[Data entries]
# # # # # # #
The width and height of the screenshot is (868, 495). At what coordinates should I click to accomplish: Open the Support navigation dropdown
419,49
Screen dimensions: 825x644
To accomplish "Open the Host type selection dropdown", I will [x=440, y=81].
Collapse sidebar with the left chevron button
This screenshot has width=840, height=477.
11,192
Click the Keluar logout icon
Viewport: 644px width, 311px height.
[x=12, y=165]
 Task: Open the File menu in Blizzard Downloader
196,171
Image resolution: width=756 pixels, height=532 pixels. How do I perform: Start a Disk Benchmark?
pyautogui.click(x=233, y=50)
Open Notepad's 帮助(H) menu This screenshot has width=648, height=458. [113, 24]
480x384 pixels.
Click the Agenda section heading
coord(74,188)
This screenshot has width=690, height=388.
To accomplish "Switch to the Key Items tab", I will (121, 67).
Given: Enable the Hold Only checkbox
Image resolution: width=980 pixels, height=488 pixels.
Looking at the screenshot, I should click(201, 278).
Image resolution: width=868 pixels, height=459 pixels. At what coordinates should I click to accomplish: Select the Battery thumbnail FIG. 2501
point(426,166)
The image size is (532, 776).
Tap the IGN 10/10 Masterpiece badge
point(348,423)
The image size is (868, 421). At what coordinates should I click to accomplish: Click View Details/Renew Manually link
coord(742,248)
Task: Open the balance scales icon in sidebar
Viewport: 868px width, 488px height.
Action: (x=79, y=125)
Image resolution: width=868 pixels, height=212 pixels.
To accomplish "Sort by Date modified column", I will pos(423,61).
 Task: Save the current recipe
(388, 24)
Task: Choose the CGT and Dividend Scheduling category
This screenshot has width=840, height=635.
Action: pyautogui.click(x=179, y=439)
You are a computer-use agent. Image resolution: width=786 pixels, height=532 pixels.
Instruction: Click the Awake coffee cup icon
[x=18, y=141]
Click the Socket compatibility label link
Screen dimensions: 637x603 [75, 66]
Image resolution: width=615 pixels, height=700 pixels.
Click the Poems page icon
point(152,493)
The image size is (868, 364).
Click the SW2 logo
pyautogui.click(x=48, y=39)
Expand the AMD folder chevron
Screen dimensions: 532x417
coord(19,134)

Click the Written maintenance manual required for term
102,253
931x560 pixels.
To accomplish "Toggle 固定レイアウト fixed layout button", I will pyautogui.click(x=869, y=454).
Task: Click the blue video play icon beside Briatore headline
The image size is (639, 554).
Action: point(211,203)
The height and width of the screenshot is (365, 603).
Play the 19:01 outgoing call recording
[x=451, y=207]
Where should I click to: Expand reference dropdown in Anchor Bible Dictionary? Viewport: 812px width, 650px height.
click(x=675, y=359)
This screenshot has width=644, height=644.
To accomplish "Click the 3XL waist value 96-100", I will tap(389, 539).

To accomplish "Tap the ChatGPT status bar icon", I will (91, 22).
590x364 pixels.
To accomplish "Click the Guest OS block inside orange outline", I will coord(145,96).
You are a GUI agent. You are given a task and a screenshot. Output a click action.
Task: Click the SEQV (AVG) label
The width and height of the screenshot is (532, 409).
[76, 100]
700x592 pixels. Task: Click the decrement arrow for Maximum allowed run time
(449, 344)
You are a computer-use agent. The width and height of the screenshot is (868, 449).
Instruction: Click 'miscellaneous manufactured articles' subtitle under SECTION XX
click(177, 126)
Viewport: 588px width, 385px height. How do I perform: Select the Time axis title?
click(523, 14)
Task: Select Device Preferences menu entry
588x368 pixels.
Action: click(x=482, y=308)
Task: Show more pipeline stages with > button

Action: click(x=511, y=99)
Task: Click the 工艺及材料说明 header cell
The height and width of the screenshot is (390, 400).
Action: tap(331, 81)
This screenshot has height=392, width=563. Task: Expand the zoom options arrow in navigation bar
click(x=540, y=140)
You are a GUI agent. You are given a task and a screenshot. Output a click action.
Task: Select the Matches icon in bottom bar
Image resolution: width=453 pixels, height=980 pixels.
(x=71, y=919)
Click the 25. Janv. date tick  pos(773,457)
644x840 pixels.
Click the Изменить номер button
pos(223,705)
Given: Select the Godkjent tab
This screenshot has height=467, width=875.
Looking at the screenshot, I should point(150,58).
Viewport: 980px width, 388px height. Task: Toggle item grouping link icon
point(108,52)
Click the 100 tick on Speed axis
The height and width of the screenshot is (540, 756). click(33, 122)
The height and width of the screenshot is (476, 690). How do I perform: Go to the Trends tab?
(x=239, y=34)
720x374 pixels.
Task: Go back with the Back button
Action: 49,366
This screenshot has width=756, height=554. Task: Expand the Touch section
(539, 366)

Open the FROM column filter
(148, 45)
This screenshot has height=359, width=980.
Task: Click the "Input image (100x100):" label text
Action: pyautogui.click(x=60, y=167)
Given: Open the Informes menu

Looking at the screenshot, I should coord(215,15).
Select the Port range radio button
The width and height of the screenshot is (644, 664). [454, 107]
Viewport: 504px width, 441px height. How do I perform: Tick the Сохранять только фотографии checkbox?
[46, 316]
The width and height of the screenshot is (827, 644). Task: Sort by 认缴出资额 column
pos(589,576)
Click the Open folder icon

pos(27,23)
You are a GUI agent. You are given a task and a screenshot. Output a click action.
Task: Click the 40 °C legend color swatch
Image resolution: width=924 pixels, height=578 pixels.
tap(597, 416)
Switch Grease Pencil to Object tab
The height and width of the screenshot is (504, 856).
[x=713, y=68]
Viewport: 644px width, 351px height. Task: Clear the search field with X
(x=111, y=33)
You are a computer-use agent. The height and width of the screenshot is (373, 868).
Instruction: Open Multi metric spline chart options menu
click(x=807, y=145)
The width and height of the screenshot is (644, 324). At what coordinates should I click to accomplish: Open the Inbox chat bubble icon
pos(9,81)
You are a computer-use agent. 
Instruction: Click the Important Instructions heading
# # # # # # #
* Your assignment
Copy each line of the entries that includes the word "computer".

* Answer to this exercise
You are a computer-use agent. Image resolution: width=786 pixels, height=532 pixels.
You are a computer-use agent. The width and height of the screenshot is (868, 449).
You are a computer-use agent. The height and width of the screenshot is (373, 868).
You are a computer-use agent. 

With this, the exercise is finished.